Since its first issue in 2001, the Journal has focused on the accomplishments and challenges of the African human rights system. Although the system has by no means reached perfection, there is much to celebrate, including the progressive interpretation of the African Charter adopted by the African Commission, the establishment and the accomplishments of various special mechanisms, as well as the procedural improvements in the examination of state reports and in their follow-up, as reflected in the Commission's new Rules of Procedure (adopted in 2010). As well, the potential benefit of the supplementary role of the African Court has recently been illustrated when the Court, responding to a referral by the Commission, ordered provisional measures against Libya.

One of the weaknesses in the system has been the neglect of the African Commission's Secretariat. Over the years the Secretariat has acquired a reputation of inefficiency, due mainly to it being underfunded and understaffed. The Secretariat remains terminally understaffed, with the vacancies of two legal officers remaining unfilled. In the post-celebration period, improvements to the Secretariat should therefore be one of the priorities of the African Union organs, including the AU Commission, and the African Commission.

In this issue, a number of contemporary human rights issues are covered, including HIV, forced migration, the right to primary education and the right to water of indigenous communities. Issues related to broader concerns that may be termed 'democratisation' are also included, such as the importance of local government. As has become customary, this first of the Journal's two annual issues provides an overview of developments during 2010 in international criminal justice and human rights at the sub-regional level.

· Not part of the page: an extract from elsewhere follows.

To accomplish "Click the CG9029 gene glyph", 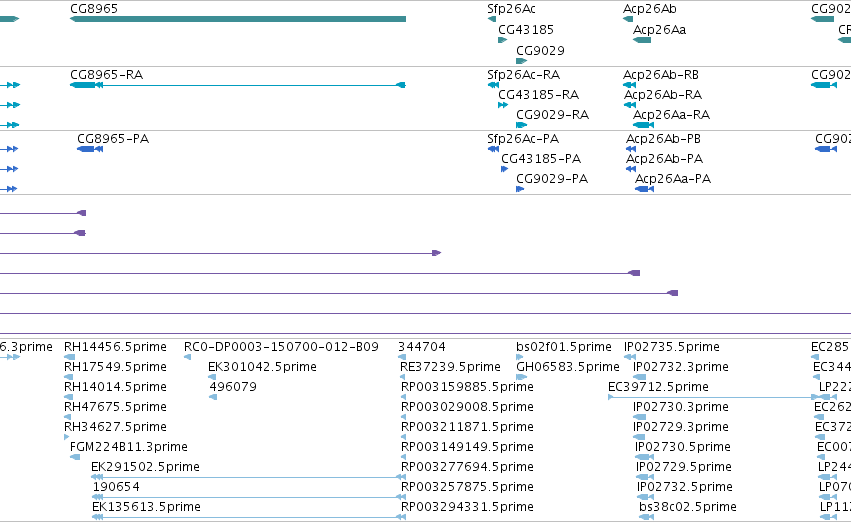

We acknowledge with appreciation and sincerely thank the independent reviewers who gave their time and talents to ensure the consistent quality of the Journal: Atangcho Akonumbo, Abiola Ayinla, Bernard Bekink, Christo Botha, Liz Coyne, Lee Anne de la Hunt, John Dugard, Loreta Feris, Idi Gaparayi, Waruguru Kaguongo, Cecilia Nilsson Kleffner, Berita Kopolo, Remember Miamingi, Jamil Mujuzi, Chacha Bhoke Murungu, Chinedu Nwagu, Enyinna Nwauche, Benson Olugbuo, Steve Ouma, Emmanuel Quansah, Werner Scholtz, Ann Skelton, Melodie Slabbert, Olufemi Soyeju, Bret Thiele, Karin van Marle and Dunia Prince Zongwe.